BioSample

Protocols: 12 mosquitoes per pool, in each of two biological replicate pools, were collected 3 d after infection by oral feeding with ONNV and homogenized in TriReagent (Sigma). The A. coluzzii Ngousso strain was originally initiated with mosquitoes collected in Cameroon in January 2006, and belongs to the M molecular and Forest chromosomal forms (Harris et al., 2010). Mosquitoes were reared under standard conditions at 26°C and 80% relative humidity, with a 12 h light/dark cycle as previously described (Mitri et al., 2015). Double-stranded RNAs were synthesized from PCR amplicons using the T7 Megascript Kit (Ambion) as described (Carissimo et al., 2015). For each targeted gene, 500 ng of dsRNA was injected using glass capillary needles into the thorax of cold-anesthetized 1-2 d-old A. coluzzii females using a nano-injector (Nanoject II, Drummond Scientific). Mosquitoes were infected on an infectious bloodmeal containing physiologically natural viral titers O'Nyong-Nyong strain SG650. 10ug of RNA (>200nt fraction) was used to prepare directional libraries using the TruSeq SmallRNA sample prep kit, set A and B (Illumina).

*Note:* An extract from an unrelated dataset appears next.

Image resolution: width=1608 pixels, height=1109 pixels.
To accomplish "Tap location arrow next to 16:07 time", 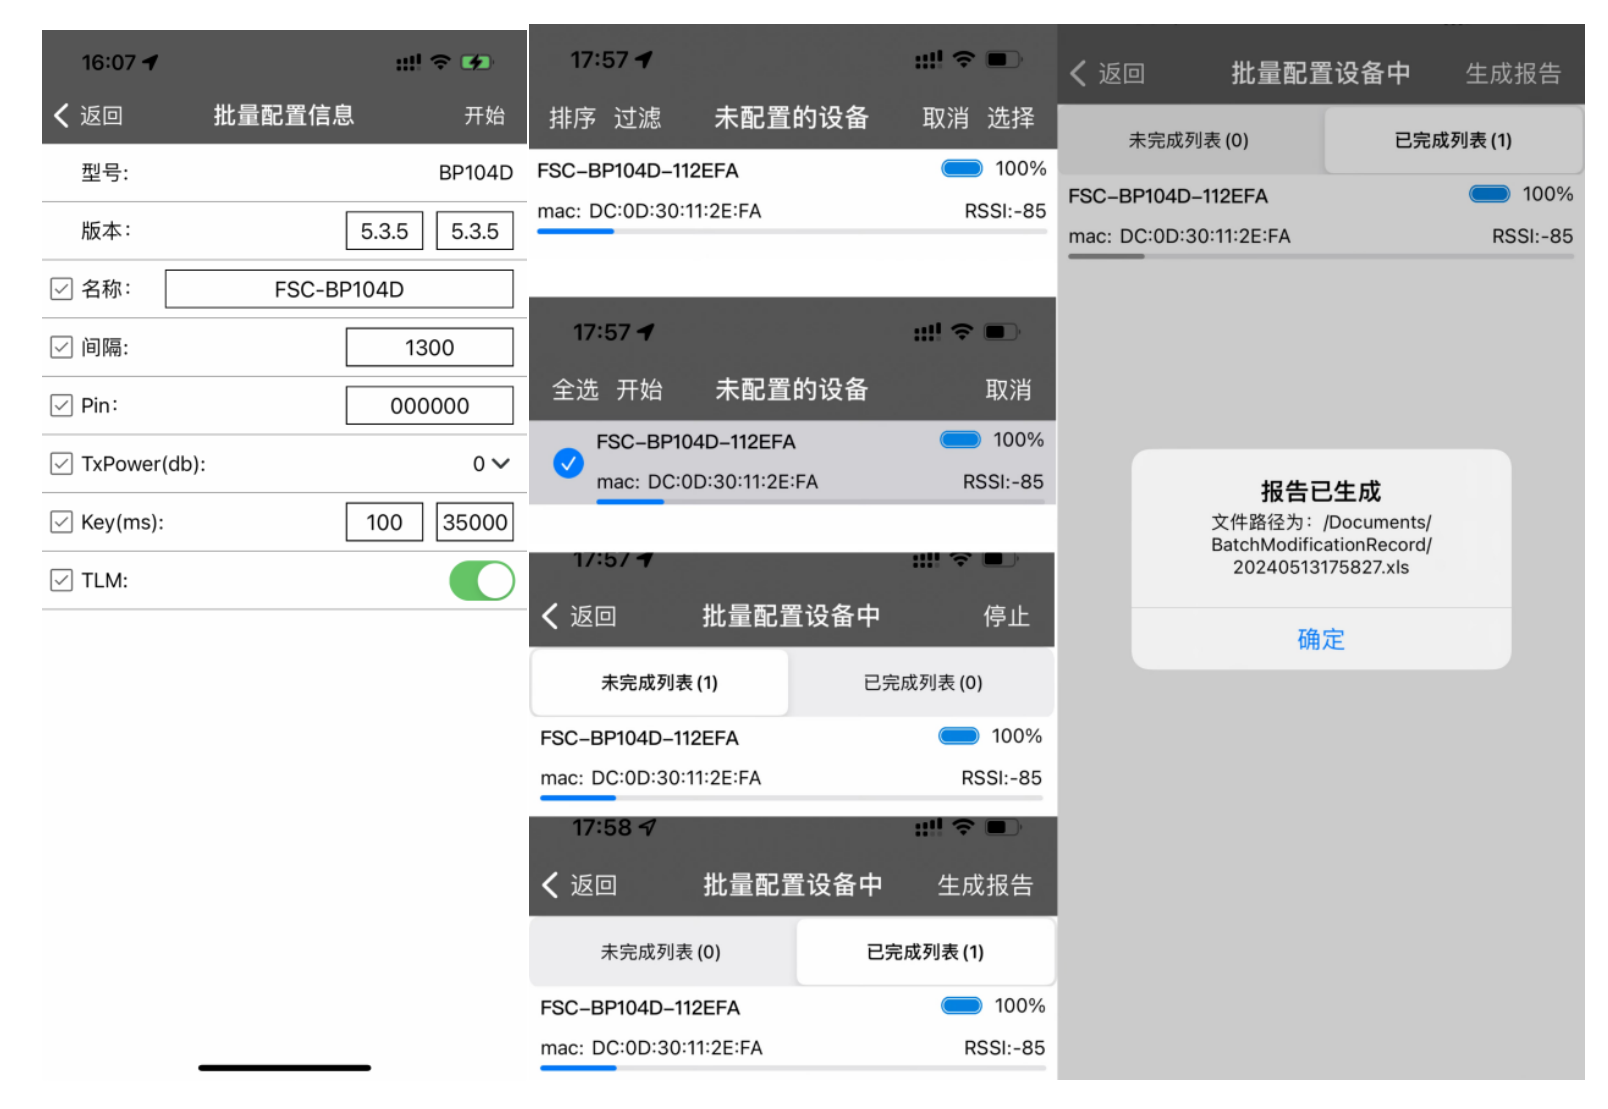I will pos(151,62).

Chemical fragmentation of polyA RNA was made with Ambion reagent (AM8740), followed by purification on RNeasy columns (Qiagen, #74204). Phosphatase and PNK treatments were performed and followed by purification on RNeasy columns (Qiagen, #74204). The fragmented RNA was ligated with 3'- and 5'- TruSeq adapters, as described in the original protocol. Synthesis of cDNA was performed by reverse transcription. The cDNA product was then specifically amplified by 11 cycles of PCR and products purified on Agencourt AMPure XP beads (Beckman Coulter Genomics, # A63881).